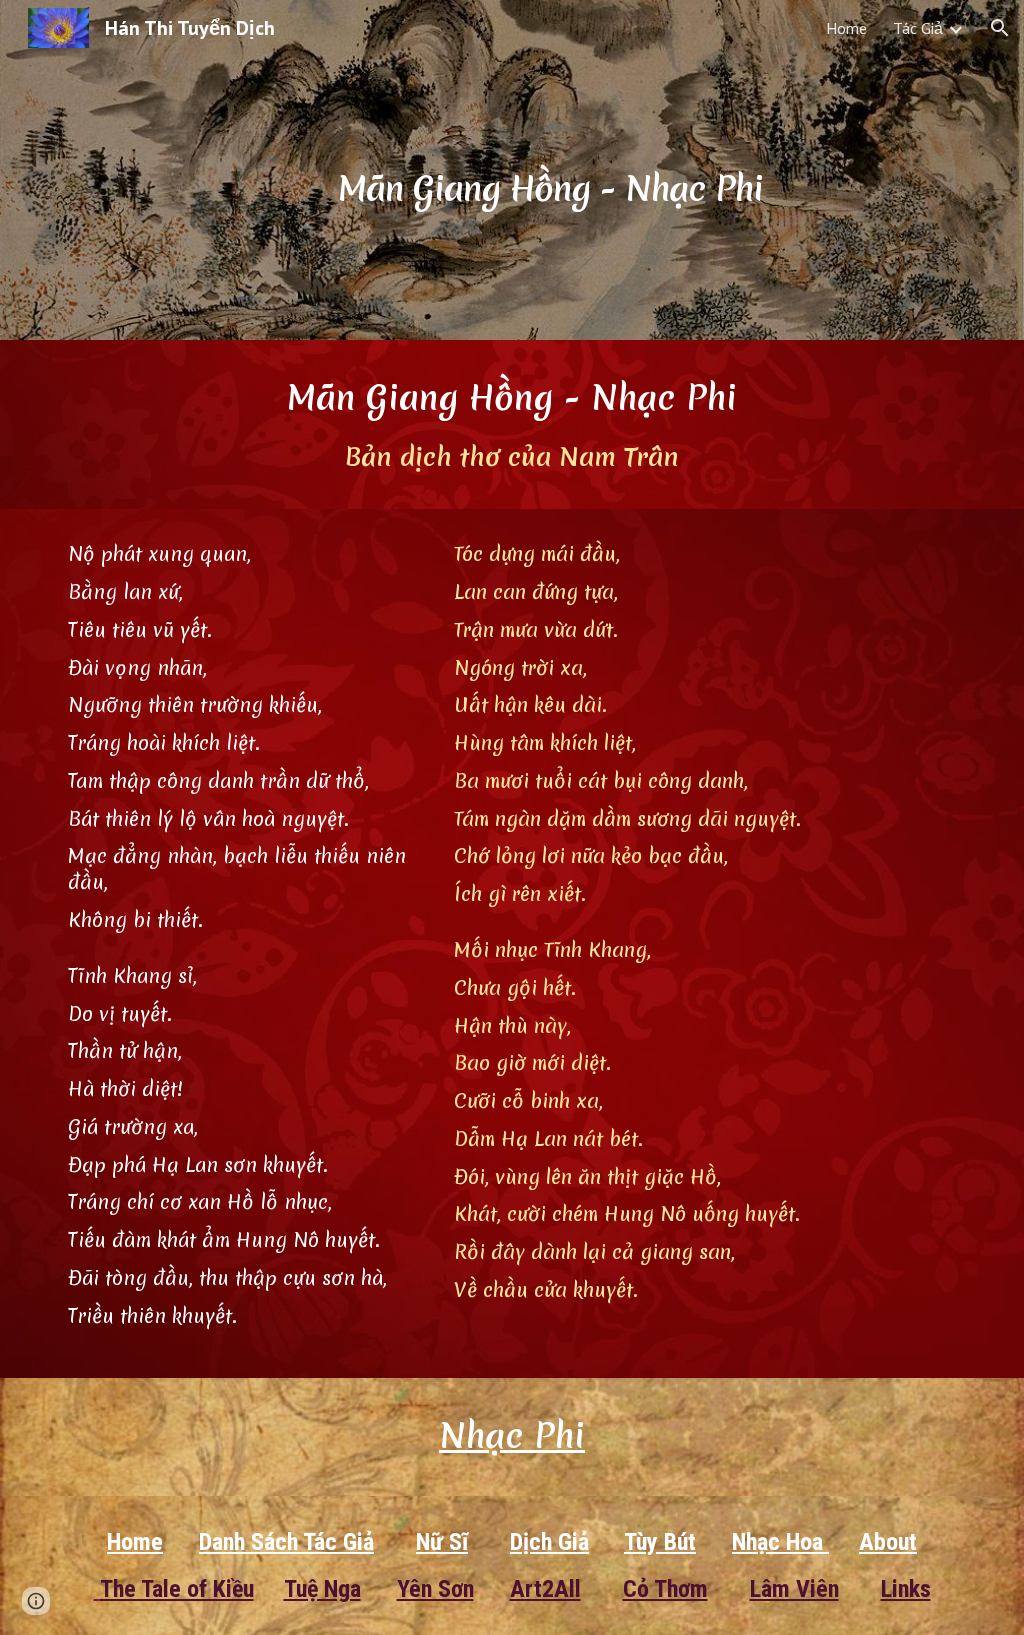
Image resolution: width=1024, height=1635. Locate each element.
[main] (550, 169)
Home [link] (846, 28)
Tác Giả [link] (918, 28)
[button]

**What is being asked**
Write out all of the data above exactly, pictures excluded.

**Result**
Image resolution: width=1024, height=1635. Locate each element.
[main] (550, 169)
Home [link] (846, 28)
Tác Giả [link] (918, 28)
[button]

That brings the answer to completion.